Using smartphones to keep up with the news from camps and relatives’ homes thousands of kilometres away, they mourn a revolt that gave way to an globalised war.

“When I arrived in Germany, I felt like I was living with an open wound, like I’d lost my soul. I felt guilty for leaving everything behind,” says Jimmy Shahinian, a 28-year-old activist with sharp features and jet-black hair.

“We made a promise that we would change things,” he says by phone from his new home, an apartment he shares with five other young men in Genthin, about 100 kilometres west of Berlin.

Syria’s conflict erupted on March 15, 2011, when protesters massed on the streets to demand the resignation of President Bashar al-Assad.

Activists took the lead, using Facebook and Skype to organise protests, speak with international journalists, and broadcast clever slogans calling for the regime’s downfall.

Shahinian, a Christian, joined the movement, and was subsequently jailed and tortured.

When the Islamic State group took over his native city Raqa in 2013, he began receiving terrifying death threats.

Smuggled into Turkey in an ambulance, Shahinian became one of nearly five million Syrians who have fled the country.

But even in Turkey, where at least three young anti-IS activists have been assassinated recently, he felt unsafe.

“I had no choice but to leave,” he says.

NEW LIFE

Like most other arrivals in Germany, his first port of call was a camp, where he shared a room with 10 others.

He tries to keep his cause alive by volunteering for a civil society group in Berlin named Citizens for Syria and learning German, though he admits “it is very hard to get used to the new life”.

“I suppose it’s always this way.
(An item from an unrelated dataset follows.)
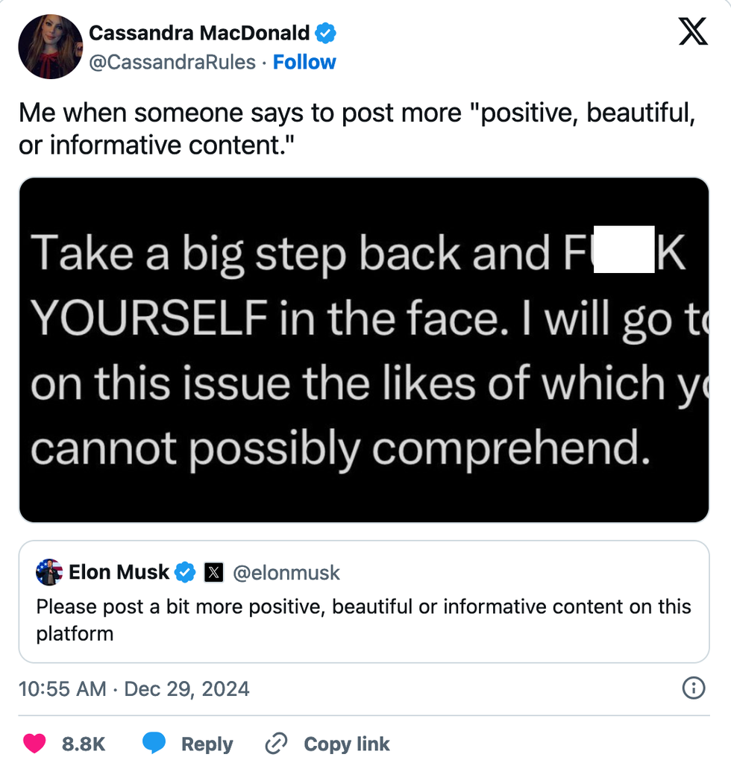Image resolution: width=731 pixels, height=769 pixels.
Task: Open the Cassandra MacDonald display name link
Action: tap(199, 33)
We sparked the revolution, and the spark is always the first to burn.”

Some, like citizen journalist Yazan, are unable to abandon a cause that they were ready to die for.

Yazan lived through a brutal, nearly two-year siege in the Old City of Homs, once known as the capital of the revolution but now back in regime hands.
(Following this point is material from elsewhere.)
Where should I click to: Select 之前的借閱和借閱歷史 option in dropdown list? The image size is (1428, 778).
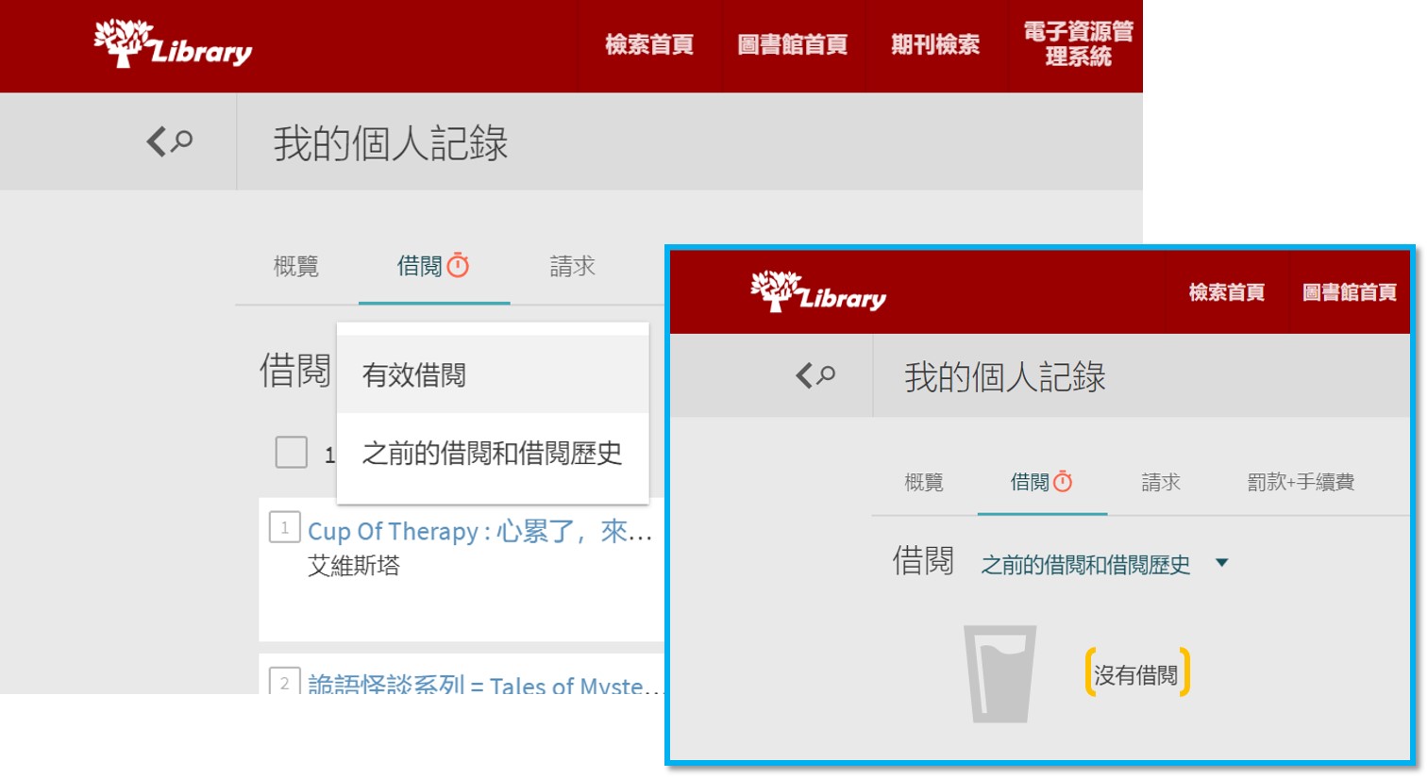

He would spend his days snapping photos of children playing in rubble, rebels standing guard, wounded being rushed to dismally equipped field hospitals and cats wandering through ancient architectural gems reduced to ruins.

By night, Yazan would sign into Skype to speak to journalists covering Syria, shedding light on the destruction of Homs and on military developments.

After surviving daily bombardment and eating little more than weeds for months, he has spent the past year in the quiet comfort of his uncle’s idyllic home in Saint Etienne, central France.

Although he lives in a different world, Yazan says the conflict, and its root cause, remain with him.

He spends his nights poring over activists’ Facebook pages, following minute-by-minute developments on the ground.

“In Syria my body was besieged. Here, I am besieged in my head,” says the 30-year-old.

He admits he can’t move on while his father and brother remain among the estimated 200,000 people held in the regime’s hellish jails.

“Here I can eat and sleep in safety. But however hard I try, I can’t imagine the future,” Yazan says.